(Pixel coordinate grounding data)
════════════════

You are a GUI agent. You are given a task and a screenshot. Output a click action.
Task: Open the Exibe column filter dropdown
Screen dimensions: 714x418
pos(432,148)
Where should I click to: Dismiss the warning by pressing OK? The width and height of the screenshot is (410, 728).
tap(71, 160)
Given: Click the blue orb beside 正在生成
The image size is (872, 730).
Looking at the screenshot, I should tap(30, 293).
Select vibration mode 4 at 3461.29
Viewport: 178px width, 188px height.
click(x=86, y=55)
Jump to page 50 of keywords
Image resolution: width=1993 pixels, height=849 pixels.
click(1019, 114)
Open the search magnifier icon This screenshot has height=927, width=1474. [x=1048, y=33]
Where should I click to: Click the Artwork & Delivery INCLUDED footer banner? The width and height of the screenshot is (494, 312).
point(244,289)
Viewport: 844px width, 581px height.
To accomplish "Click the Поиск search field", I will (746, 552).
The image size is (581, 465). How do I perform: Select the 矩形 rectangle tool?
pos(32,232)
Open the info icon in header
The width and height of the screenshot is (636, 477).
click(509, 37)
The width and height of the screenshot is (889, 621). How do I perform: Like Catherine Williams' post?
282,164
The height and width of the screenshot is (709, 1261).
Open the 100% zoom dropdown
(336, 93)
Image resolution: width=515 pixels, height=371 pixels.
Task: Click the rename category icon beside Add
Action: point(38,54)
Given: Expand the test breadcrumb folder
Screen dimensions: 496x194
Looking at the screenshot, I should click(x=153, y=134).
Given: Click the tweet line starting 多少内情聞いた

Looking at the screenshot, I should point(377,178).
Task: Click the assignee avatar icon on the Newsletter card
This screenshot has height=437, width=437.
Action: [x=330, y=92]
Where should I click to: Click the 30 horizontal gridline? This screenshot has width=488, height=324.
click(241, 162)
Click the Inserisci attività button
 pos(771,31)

════════════════

■ **Directions**: All entries should be given again precisely as they appear above.

■ **Answer to the exercise**:
You are a GUI agent. You are given a task and a screenshot. Output a click action.
Task: Open the Exibe column filter dropdown
Screen dimensions: 714x418
pos(432,148)
Where should I click to: Dismiss the warning by pressing OK? The width and height of the screenshot is (410, 728).
tap(71, 160)
Given: Click the blue orb beside 正在生成
The image size is (872, 730).
Looking at the screenshot, I should tap(30, 293).
Select vibration mode 4 at 3461.29
Viewport: 178px width, 188px height.
click(x=86, y=55)
Jump to page 50 of keywords
Image resolution: width=1993 pixels, height=849 pixels.
click(1019, 114)
Open the search magnifier icon This screenshot has height=927, width=1474. [x=1048, y=33]
Where should I click to: Click the Artwork & Delivery INCLUDED footer banner? The width and height of the screenshot is (494, 312).
point(244,289)
Viewport: 844px width, 581px height.
To accomplish "Click the Поиск search field", I will (746, 552).
The image size is (581, 465). How do I perform: Select the 矩形 rectangle tool?
pos(32,232)
Open the info icon in header
The width and height of the screenshot is (636, 477).
click(509, 37)
The width and height of the screenshot is (889, 621). How do I perform: Like Catherine Williams' post?
282,164
The height and width of the screenshot is (709, 1261).
Open the 100% zoom dropdown
(336, 93)
Image resolution: width=515 pixels, height=371 pixels.
Task: Click the rename category icon beside Add
Action: point(38,54)
Given: Expand the test breadcrumb folder
Screen dimensions: 496x194
Looking at the screenshot, I should click(x=153, y=134).
Given: Click the tweet line starting 多少内情聞いた

Looking at the screenshot, I should point(377,178).
Task: Click the assignee avatar icon on the Newsletter card
This screenshot has height=437, width=437.
Action: [x=330, y=92]
Where should I click to: Click the 30 horizontal gridline? This screenshot has width=488, height=324.
click(241, 162)
Click the Inserisci attività button
 pos(771,31)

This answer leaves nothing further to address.